Die Haltung des Zweifels ist unteilbar. Zweifel ist nach allen Seiten berechtigt, sowohl gegen die etablierten Medien als auch gegenüber dem Internet oder sonstwem.
„Mit“ dem Wissen wächst der Zweifel, heißt das Goethe-Zitat. „Vor“ dem Wissen kann man eigentlich nur spekulieren oder insinuieren.
Das gilt logischerweise auch für Ken Jebsen und dessen dem Beitrag angefügte Rundmail.

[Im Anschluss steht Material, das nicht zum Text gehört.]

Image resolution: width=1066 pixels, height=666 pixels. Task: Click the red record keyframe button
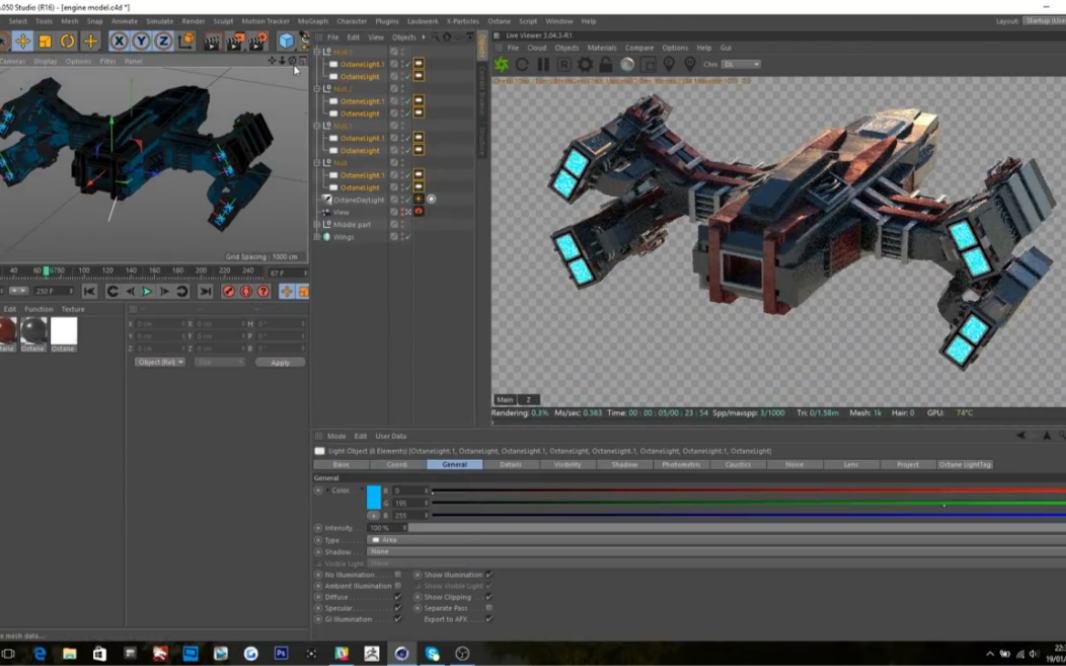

Seine Erklärungsversuche und seine Hypothesen stützt er auf seine Erkenntnis, dass es in der Politik und damit in der Geschichte keine Zufälle gebe.
Ob Politik und Geschichte tatsächlich determiniert sind, das mag dahin stehen, aber selbst wenn man eine solche Bestimmtheit annimmt, besteht die Schwierigkeit, die Ursachen für den Verlauf für Politik und Geschichte eindeutig festzustellen und herauszufinden, wer in einer komplexen Welt die Ursachen setzt und wie die Kausalität zu Ende geführt wird. Dazu mag es Theorien geben, aber jede Theorie muss sich an der Wirklichkeit messen lassen. Und jede Theorie darf und muss, wenn sie nicht zum Dogma oder Glaubenssatz werden soll, in Zweifel gezogen werden können.
Was nach dem Attentat in Paris leider nicht mehr in Zweifel gezogen werden kann,
das ist,
- dass es Anschläge auf islamische Einrichtungen gab,
- dass Marine Le Pen vom Front National ein Referendum für die Wiedereinführung der Todesstrafe fordert
- und dass der CDU-Innenpolitiker Hans-Peter Uhl mal wieder die Vorratsdatenspeicherung verlangt, wohl nicht wissend, dass es diese in Frankreich seit Jahren gibt.
Übrigens: Keine Zweifel an Täter und Motiv der Tat hat die Dschihadisten-Sphäre:
“Kaum eine halbe Stunde nach dem Angriff auf den Sitz von Charlie Hebdo in Paris beginnen accounts, die dem “Islamischen Staat” nahestehen, den letzten tweet der Zeitschrift aufzunehmen und kommentieren:
“Sie haben ihren post veröffentlicht und dann sind unsere Löwen gekommen”. Sie begrüßen einen „blitzschnellen Gegenschlag” des Mudschahed im Herzen der französischen Hauptstadt.” Und Sympathisanten des “Islamischen Staats” der Al-Nousra-Front und von Al Quaida, die sich sonst gegenseitig öffentlich anprangern, loben oder feiern sich auf Twitter selbst: #die Eroberung von Paris, #Wir haben den Propheten gerächt, #Paris brennt.”
Auch die Stimme des Radios des “Islamischen Staats” bezeichnet die Urheber des Angriffs als „Helden“.
Auch der (noch) stellvertretende Vorsitzende der AfD Alexander Gauland sieht das Attentat als Beleg für das Anliegen der „Pegida“-Bewegung gegen die Islamisierung und auf ihrer Facebook-Seite fordert „Pegida“, auf der kommenden Montagsdemonstration einen Trauerflor für die Terror-Opfer zu tragen.
Natürlich sollte man auch an solchen Einschätzungen zweifeln.